New York Times bestselling author Lee Strobel trains his investigative sights on the hot-button issue of whether it's credible to believe God intervenes supernaturally in people's lives today.
This provocative book starts with an unlikely interview in which America's foremost skeptic builds a seemingly persuasive case against the miraculous. But then Strobel travels the country to quiz scholars to see whether they can offer solid answers to atheist objections. Along the way, he encounters astounding accounts of healings and other phenomena that simply cannot be explained away by naturalistic causes. The book features the results of exclusive new scientific polling that shows miracle accounts are much more common than people think.
What's more, Strobel delves into the most controversial question of all: what about miracles that don't happen? If God can intervene in the world, why doesn't he do it more often to relieve suffering? Many American Christians are embarrassed by the supernatural, not wanting to look odd or extreme to their neighbors. Yet, The Case for Miracles shows not only that the miraculous is possible, but that God still does intervene in our world in awe-inspiring ways. Here's a unique book that examines all sides of this issue and comes away with a passionate defense for God's divine action in lives today.
Atheist-turned-Christian, Lee Strobel is the former award-winning legal affairs editor of The Chicago Tribune. He holds a Master of Studies in Law degree, as well as a journalism degree and was a professional journalist for 14 years, winning Illinois' top honours for investigative reporting and public service journalism from United Press International.
In 1981, after a two-year investigation of the evidence for Jesus, Lee received Christ as his Saviour, and subsequently became a teaching pastor at two of America's largest churches - Willow Creek Community Church, Chicago in 1987 and Saddleback Valley Community Church, California in 2000. In 2002 he left Saddleback's staff to focus on writing.
A New York Times best-selling author of nearly 20 books, he has been described by the Washington Post as "one of the evangelical community's most popular apologists." His journey from atheism to faith has been documented in the Gold Medallion-winning books The Case for Christ, Inside the Mind of Unchurched Harry and Mary and The Case for Faith.

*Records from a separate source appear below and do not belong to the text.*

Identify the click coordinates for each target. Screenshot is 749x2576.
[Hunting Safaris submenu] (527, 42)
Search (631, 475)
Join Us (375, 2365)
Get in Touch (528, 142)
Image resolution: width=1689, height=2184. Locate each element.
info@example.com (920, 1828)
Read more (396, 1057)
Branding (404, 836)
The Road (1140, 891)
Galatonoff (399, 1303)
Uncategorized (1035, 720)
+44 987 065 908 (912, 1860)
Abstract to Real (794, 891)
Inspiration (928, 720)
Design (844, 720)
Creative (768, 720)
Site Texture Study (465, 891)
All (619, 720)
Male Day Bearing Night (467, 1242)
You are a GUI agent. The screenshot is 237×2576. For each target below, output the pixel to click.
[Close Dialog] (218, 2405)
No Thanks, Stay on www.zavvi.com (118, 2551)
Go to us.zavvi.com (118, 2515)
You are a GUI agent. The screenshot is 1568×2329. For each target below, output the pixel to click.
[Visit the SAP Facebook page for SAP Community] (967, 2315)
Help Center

His other best-sellers include Surviving a Spiritual Mismatch in Marriage, which he co-authored with his wife, Leslie; God's Outrageous Claims and What Jesus Would Say? Lee also shared the prestigious ECPA Jordon Christian Book of the Year award in 2005 for a curriculum he co-authored about the movie The Passion of the Christ.
Lee is also co-author of the Becoming a Contagious Christian training curriculum, which is used around the world. And his articles have been published in a variety of magazines, including Discipleship Journal, Marriage Partnership, The Christian Research Journal, Guideposts, and Decision. He is also a contributing editor and columnist for Outreach on-line magazine.
Lee and Leslie have been married for 33 years and live in Southern California. They have a daughter, Alison, and son Kyle who is married to Kellie, both Alison and Kyle are writers.